# Upcoming: Johnsen Skiff Make Over



## AfterHours2 (Aug 2, 2010)

After a week of speaking with the owner I am going to finally pick up my late 60's Johnsen skiff today. I already have the magic tilt trailer ready to go and a 82 johnson 25 to stick on the back. Not planning on getting too crazy with the mods but then again I havnt seen the boat yet in person. First things first, it is surely hitting the paint booth this week sometime and go from there. Will post pics when I get it this afternoon thats if my wife doesnt kill me upon arrival... Wish me luck!


----------



## AfterHours2 (Aug 2, 2010)

Not to mention: For $100 I guess I cant go wrong..


----------



## mhinkle90 (Feb 24, 2011)

Are you buying the one off Craigslist in Orlando? I know there's one for sale for a 100 there. BTW I have a johsen skiff as well. Great boat


----------



## AfterHours2 (Aug 2, 2010)

Yes I am. He said he was flooded with emails so it must be a pretty rare boat. Glad to hear you like yours and hopefully I can say the same.


----------



## pgmelton (Apr 19, 2011)

After Hours 2,

Good luck on the new skiff, too bad you couldn't use part of the money that you got on your neighbor's skiff. 

Check out the thread. 
http://www.microskiff.com/cgi-bin/yabb2/YaBB.pl?num=1303420851

Btw, if you hear of anyone selling a decent trailer let me know.

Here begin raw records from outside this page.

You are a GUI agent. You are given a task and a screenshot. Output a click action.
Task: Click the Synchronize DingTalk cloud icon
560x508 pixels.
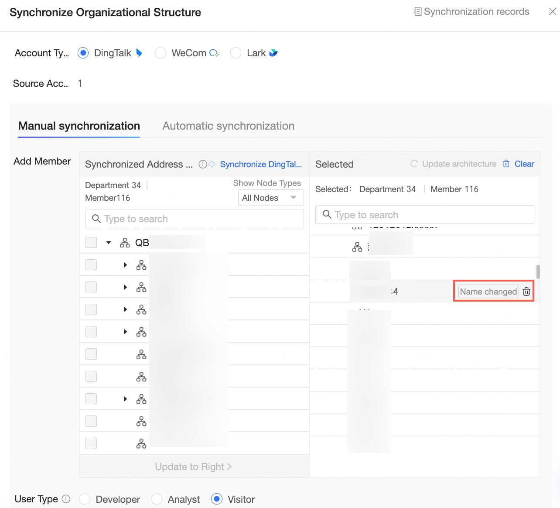[x=212, y=165]
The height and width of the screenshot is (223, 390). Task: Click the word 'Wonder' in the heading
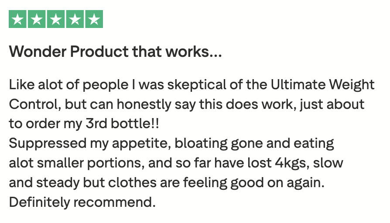(x=38, y=52)
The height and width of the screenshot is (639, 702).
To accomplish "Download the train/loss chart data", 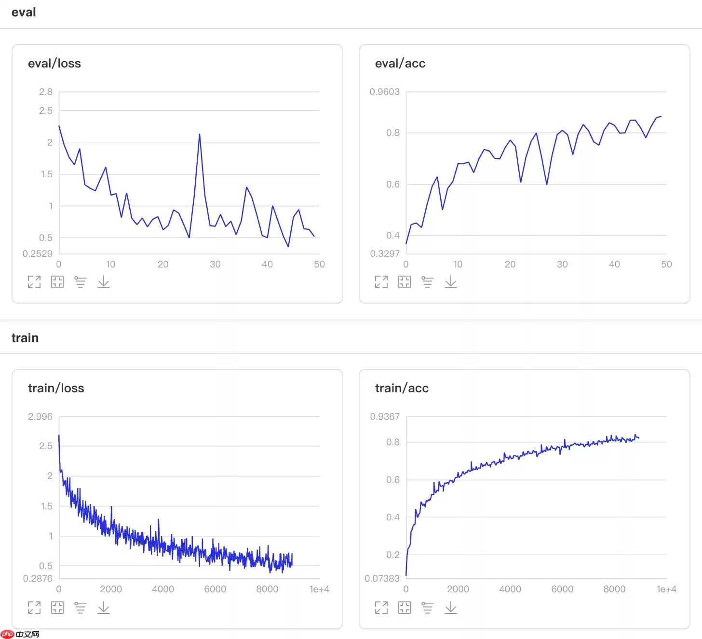I will click(104, 608).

Post a pic as soon as you can.


----------



## AfterHours2 (Aug 2, 2010)

Needless to say, I must put an end to this post because after I planned to pick up the skiff yesterday it was mysteriously STOLEN the same afternoon. Seems a little suspect to me but atleast I didnt waste the gas on the trip


----------



## mhinkle90 (Feb 24, 2011)

Wow that sucks, I'll keep my eye out for you on a Johnsen if your still in the market.


----------



## mhinkle90 (Feb 24, 2011)

Wow that sucks, I'll keep my eye out for you on a Johnsen if your still in the market.


----------



## AfterHours2 (Aug 2, 2010)

Its really not a big deal. I figured that $100 was easy to deal with. I was really planning on getting it on the water for my brother in law so he didnt have to borrow mine all the time but I guess it was just not meant to be...


----------



## mhinkle90 (Feb 24, 2011)

Hahaha I gotcha well Goodluck with the search man


----------



## pgmelton (Apr 19, 2011)

That stinks. I hate when that happens. Greed is bad. You know someone showed up with 200 plus cash and snatched it up. Sorry, I hope you find that Johnsen soon.

BTW, the skiff I got from you (your neighbors) is coming along nicely. Slow (I am doing a new bathroom and finishing up some honey doo's. I love that little skiff. The transom is glass and ready for install Saturday morning. Will post pics.


----------



## mhinkle90 (Feb 24, 2011)

hey found another fixer upper for ya with a trailer!!!

http://orlando.craigslist.org/boa/2440116373.html


----------



## AfterHours2 (Aug 2, 2010)

Thx for keeping a look out for me. Since then, I have had my eye on a 13 gheenoe to start since all I need is a hull and I already have a trailer. This would be a good find however for someone in the market for a small project. Thx again...


----------



## mhinkle90 (Feb 24, 2011)

no prob AH, goodluck with the build post pics!


----------